In the case we have two non-homogeneous points $\vec{A}=(x_1,x_2)$ and $\vec{B}=(y_1,y_2)$, we can write the vector equation of the line with a real parameter $\lambda$:
$r: \quad \vec{X}=\vec{A}+\lambda(\vec{B}-\vec{A})$
Or
$r: \quad \vec{X}=(1-\lambda)\vec{A}+\lambda\vec{B}$
Here the coefficients of $\vec{A}$ and $\vec{B}$ depend on the same parameter. Suppose know that we have two homogeneous points in the plane:
$\vec{A}=(x_1,x_2,x_0)$ $\vec{B}=(y_1,y_2,y_0)$
In this case, the vector equation of the line is:
$r: \vec{X}=\lambda\vec{A}+\mu\vec{B}$
Where $\lambda$ and $\mu$ are two real parameters. Are they indepent? How do you explain the fact we need two indepent parameters in this case? In the first we needed a point and then the difference between the points (direction) multiplied by a single parameter. Is this related to the fact that homogeneous coordinates are defined but a multiplicative constant? Since in the second equation there is no difference and the parameters are apparently independent, I don't understand what represents the direction of the line.
Given $z \ne 0$, point $(x, y)$ is represented by $(x z, y z, z)$ in homogenous coordinates.
Because of this, in homogenous coordinates, all $(x k, y k, z k)$ for $k \in \mathbb{R}$ except $k = 0$ refer to the same point on the Euclidean plane.
Let's examine what happens when we linearly interpolate between two homogeous coordinates: $$\left[\begin{matrix} x \\ y \\ z \end{matrix}\right] = (1 - \lambda)\left[ \begin{matrix} x_1 \\ y_1 \\ z_1 \end{matrix}\right] + \lambda\left[ \begin{matrix} x_2 \\ y_2 \\ z_2 \end{matrix}\right] = \left[ \begin{matrix} (1-\lambda)x_1 + \lambda x_2 \\ (1-\lambda)y_1 + y_2 \\ (1-\lambda)z_1 + z_2 \end{matrix} \right]$$ On the Euclidean plane, this corresponds to point $$\left\lbrace ~ \begin{aligned} x^\prime &= \displaystyle \frac{ (1-\lambda)x_1 + \lambda x_2 }{ (1-\lambda)z_1 + \lambda z_2 } \\ y^\prime &= \displaystyle \frac{ (1-\lambda)y_1 + \lambda y_2 }{ (1-\lambda)z_1 + \lambda z_2 } \\ \end{aligned} \right .$$ It is no longer linear, although the points are on a straight line. But, if $z_1 z_2 \lt 0$, there is a point ($\lambda = z_1 / (z_1 - z_2)$) when the coordinates are undefined due to division by zero.
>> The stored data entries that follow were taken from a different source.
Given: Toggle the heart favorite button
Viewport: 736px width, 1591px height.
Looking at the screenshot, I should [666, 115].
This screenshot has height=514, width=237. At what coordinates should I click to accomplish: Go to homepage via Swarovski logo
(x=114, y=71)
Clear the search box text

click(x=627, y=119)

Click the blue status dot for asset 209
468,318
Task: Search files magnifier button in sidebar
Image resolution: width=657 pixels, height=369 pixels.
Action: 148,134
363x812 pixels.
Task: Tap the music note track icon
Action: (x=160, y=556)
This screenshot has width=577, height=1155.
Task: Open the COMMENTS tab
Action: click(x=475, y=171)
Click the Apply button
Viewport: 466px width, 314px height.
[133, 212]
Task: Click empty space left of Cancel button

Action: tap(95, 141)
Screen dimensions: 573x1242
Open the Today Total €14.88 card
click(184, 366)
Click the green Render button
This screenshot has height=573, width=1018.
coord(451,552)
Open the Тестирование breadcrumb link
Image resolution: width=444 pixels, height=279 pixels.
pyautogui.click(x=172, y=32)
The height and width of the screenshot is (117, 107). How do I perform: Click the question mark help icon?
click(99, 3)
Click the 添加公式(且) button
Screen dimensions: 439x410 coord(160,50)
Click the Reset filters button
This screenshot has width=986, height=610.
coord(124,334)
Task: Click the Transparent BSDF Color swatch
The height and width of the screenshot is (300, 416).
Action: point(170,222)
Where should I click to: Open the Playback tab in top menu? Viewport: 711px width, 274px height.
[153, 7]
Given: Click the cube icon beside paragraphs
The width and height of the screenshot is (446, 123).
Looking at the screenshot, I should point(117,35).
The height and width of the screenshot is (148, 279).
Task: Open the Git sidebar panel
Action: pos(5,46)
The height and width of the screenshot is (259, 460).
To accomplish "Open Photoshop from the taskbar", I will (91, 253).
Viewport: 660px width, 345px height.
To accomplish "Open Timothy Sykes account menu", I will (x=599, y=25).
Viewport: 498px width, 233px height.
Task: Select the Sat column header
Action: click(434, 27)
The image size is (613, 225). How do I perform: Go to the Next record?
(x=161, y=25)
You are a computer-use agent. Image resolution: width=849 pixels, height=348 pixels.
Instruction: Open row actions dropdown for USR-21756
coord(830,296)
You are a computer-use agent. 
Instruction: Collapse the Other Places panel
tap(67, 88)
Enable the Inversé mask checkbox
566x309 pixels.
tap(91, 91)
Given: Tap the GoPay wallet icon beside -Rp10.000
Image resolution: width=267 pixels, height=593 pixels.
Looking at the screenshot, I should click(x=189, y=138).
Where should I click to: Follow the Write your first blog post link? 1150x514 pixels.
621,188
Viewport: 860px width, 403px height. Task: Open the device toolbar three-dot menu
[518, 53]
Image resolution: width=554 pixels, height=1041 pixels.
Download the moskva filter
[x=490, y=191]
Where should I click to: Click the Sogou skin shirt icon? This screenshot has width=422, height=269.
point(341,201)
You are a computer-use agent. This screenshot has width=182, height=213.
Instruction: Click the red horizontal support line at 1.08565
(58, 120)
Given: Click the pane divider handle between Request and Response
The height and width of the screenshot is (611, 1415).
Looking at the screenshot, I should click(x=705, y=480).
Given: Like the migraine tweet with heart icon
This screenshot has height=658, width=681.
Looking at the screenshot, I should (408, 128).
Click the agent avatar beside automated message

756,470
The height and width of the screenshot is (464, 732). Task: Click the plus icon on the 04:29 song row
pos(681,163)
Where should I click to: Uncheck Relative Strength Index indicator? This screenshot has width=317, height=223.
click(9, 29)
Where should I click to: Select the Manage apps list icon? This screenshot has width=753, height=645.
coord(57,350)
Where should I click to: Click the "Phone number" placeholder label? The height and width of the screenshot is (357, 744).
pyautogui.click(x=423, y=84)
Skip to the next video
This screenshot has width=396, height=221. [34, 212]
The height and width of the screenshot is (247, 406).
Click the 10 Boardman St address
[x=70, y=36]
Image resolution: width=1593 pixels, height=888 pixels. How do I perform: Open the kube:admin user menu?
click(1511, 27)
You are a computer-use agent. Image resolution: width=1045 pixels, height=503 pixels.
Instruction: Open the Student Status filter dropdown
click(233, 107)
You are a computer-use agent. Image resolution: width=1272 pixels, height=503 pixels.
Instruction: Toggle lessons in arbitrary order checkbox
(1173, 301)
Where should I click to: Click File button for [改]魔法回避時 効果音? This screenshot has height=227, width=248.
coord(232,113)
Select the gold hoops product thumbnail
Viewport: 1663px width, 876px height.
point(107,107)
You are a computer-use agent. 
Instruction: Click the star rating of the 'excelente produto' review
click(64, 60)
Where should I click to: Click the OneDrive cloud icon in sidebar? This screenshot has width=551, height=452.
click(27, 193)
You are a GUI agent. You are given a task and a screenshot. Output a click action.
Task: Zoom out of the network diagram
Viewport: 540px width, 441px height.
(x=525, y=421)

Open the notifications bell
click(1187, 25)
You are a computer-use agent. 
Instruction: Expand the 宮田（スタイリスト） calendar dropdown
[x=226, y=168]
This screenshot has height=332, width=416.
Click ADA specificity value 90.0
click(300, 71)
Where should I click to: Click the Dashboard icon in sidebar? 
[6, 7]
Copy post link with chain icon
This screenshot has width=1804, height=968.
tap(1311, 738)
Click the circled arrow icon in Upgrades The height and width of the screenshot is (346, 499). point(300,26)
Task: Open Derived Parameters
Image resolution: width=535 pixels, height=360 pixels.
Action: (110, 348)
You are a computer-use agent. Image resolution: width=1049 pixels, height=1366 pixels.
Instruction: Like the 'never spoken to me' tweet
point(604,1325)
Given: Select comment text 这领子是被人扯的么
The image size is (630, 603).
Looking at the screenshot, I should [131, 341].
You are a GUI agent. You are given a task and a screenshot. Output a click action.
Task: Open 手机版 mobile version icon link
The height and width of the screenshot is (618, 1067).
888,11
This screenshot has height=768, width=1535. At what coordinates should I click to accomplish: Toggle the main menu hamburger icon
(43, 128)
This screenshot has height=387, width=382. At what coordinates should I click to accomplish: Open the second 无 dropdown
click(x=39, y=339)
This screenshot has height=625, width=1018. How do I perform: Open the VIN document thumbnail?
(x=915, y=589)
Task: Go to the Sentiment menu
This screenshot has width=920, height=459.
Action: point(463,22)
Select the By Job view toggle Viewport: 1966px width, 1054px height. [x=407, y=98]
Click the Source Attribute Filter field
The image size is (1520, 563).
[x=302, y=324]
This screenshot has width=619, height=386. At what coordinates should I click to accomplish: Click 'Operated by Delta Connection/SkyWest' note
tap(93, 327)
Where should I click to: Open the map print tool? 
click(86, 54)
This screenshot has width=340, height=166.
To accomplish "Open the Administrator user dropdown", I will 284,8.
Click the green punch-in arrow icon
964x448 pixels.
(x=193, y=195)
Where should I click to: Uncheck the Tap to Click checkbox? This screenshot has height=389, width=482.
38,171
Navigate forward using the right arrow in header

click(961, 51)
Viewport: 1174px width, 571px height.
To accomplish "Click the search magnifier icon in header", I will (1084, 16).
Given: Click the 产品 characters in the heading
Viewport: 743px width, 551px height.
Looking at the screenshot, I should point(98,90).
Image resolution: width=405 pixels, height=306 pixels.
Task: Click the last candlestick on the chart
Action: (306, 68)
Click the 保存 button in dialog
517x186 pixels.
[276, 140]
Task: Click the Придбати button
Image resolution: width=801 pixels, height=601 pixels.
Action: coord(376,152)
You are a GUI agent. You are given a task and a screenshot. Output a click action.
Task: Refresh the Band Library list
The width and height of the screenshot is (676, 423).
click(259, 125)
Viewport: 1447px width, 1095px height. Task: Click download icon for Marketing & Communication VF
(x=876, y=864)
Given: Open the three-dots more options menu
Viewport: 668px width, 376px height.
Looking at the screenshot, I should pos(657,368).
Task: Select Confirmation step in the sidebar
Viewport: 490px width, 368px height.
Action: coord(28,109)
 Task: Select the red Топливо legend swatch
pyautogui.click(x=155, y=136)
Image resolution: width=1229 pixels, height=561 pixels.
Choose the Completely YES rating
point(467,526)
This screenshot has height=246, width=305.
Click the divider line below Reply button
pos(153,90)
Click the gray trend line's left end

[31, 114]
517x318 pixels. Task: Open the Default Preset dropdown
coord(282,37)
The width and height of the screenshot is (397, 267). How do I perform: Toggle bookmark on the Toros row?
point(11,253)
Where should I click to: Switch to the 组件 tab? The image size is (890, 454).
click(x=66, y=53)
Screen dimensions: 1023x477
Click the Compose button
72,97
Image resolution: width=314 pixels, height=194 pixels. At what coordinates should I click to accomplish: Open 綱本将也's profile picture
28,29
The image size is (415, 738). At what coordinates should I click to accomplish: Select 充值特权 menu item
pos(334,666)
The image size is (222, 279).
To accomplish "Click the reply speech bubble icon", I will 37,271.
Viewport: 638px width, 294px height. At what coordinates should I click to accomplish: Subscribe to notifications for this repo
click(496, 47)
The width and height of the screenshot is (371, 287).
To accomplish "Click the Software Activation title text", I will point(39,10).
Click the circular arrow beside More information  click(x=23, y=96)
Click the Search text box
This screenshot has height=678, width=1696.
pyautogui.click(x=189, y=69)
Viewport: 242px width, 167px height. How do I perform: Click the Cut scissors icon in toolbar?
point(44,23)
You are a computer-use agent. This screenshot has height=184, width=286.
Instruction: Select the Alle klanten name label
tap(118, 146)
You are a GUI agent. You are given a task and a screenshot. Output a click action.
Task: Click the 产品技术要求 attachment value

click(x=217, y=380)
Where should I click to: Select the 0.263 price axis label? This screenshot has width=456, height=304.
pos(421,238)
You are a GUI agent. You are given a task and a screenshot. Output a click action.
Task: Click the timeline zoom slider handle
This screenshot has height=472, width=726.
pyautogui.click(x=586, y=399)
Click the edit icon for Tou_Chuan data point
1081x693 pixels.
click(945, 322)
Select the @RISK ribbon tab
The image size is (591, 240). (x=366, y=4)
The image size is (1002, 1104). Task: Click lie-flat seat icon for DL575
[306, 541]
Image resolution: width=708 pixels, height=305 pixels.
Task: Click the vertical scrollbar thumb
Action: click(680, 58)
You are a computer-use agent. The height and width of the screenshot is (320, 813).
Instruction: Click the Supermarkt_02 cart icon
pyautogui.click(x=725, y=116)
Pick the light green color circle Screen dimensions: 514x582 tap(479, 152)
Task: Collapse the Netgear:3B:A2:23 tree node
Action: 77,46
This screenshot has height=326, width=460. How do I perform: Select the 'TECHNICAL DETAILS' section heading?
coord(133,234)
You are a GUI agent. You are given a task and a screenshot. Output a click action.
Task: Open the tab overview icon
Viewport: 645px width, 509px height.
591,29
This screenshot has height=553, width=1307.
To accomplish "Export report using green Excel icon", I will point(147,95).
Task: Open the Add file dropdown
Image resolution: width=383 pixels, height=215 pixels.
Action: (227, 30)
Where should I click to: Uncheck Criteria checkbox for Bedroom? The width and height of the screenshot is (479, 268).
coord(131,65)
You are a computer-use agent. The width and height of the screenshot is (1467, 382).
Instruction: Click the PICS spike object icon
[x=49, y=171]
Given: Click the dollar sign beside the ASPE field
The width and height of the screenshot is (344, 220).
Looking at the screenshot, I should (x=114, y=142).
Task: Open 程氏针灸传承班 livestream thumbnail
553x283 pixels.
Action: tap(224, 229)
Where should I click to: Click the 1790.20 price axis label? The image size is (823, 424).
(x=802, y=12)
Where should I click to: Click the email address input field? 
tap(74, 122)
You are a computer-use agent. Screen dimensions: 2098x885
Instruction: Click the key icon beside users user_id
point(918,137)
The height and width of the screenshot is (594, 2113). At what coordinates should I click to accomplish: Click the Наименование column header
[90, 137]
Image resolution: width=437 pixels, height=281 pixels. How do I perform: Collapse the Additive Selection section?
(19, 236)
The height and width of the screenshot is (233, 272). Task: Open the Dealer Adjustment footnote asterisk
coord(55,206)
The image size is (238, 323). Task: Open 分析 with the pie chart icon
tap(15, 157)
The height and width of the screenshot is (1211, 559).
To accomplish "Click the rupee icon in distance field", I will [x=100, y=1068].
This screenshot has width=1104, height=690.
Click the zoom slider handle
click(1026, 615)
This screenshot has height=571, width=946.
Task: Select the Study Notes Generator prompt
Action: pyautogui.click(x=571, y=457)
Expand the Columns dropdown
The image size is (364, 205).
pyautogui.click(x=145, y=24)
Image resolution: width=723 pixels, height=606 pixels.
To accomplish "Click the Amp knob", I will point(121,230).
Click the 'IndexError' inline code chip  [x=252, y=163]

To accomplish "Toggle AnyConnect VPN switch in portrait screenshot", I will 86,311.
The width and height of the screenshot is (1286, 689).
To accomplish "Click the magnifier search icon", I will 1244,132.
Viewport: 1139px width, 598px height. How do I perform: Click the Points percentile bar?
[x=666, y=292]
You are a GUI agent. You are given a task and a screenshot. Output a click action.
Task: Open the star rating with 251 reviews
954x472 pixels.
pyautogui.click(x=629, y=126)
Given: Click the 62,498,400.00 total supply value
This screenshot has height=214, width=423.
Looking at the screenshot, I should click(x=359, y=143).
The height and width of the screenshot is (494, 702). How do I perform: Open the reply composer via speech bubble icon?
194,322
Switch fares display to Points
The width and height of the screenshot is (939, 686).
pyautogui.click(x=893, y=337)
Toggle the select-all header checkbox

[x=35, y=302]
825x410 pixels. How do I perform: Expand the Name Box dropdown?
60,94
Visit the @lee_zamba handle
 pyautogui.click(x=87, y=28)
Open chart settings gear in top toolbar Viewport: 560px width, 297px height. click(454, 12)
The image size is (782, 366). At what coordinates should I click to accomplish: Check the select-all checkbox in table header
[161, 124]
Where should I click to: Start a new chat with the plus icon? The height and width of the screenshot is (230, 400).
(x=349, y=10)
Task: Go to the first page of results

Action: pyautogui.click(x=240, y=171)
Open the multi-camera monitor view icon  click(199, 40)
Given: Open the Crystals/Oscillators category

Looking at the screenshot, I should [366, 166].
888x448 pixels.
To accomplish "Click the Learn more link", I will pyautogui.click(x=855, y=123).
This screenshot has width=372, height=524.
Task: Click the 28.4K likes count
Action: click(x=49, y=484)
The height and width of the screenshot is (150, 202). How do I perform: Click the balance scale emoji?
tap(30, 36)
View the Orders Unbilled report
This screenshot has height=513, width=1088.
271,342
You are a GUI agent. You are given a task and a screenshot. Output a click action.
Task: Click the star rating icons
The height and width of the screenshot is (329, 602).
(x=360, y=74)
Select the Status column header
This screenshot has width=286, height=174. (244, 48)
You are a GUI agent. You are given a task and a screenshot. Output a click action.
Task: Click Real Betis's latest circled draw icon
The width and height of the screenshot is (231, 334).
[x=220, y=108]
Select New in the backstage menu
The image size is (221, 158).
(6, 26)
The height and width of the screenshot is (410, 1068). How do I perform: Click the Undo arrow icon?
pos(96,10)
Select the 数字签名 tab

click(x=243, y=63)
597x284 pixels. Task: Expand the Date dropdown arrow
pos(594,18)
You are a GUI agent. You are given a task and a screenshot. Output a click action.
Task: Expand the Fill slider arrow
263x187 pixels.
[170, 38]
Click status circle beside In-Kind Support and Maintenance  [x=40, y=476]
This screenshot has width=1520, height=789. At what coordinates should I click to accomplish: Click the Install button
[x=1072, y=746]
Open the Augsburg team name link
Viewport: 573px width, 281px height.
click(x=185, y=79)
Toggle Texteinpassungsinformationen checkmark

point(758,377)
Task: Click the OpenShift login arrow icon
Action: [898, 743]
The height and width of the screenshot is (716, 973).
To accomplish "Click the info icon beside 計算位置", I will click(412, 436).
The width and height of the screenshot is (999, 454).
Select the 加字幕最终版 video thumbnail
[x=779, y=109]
The solution is to do linear interpolation in homogenous coordinates using $$\vec{P} = (1-\lambda)\vec{A} + \lambda\mu\vec{B}$$ where $\mu$ ensures the two have the same $z$, i.e. $$\mu = \frac{A_z}{B_z}$$ so that the divisor ($z$) is constant. Note that because $\mu \ne 0$ if $\vec{A}$ and $\vec{B}$ are finite, $\vec{B}$ and $\mu\vec{B}$ refer to the same point on the Euclidean plane. If both $\vec{A}$ and $\vec{B}$ refer to points at infinity, then one can use $\mu = 1$.
(Obviously, $(1-\lambda)z + \lambda z = z$ for all $\lambda \in \mathbb{R}$.)
This way, $\lambda$ interpolates between the points linearly in both homogenous and the corresponding 2D coordinates. This works when both points are finite (both have nonzero $z$), or when both points are at infinity (both have zero $z$, in which case $\mu = 1$). This does exclude transition between finite points and points at infinity, though; but that is understandable, as this is linear interpolation.
If we use the 2D Euclidean form $\overline{p} = \overline{B} + \lambda\overline{A}$, i.e. $\vec{A}$ is the homogenous direction vector, and $\vec{B}$ is the point corresponding to $\lambda = 0$ on the line, then the form is $$\vec{P} = \mu\vec{B} + \lambda\vec{A}$$ where $\mu$ still has the same reasoning: it ensures that the Euclidean representation of the two points has sensible divisor. In this case, it is sufficient that $\vec{B}$ is finite, or both $\vec{B}$ or $\vec{A}$ refer to points at infinity. If $\vec{A}$ is a point at infinity, then $\mu = 1$ is a sensible choice; the the locus of points $\vec{P}$ is finite for all finite $\lambda \in \mathbb{R}$.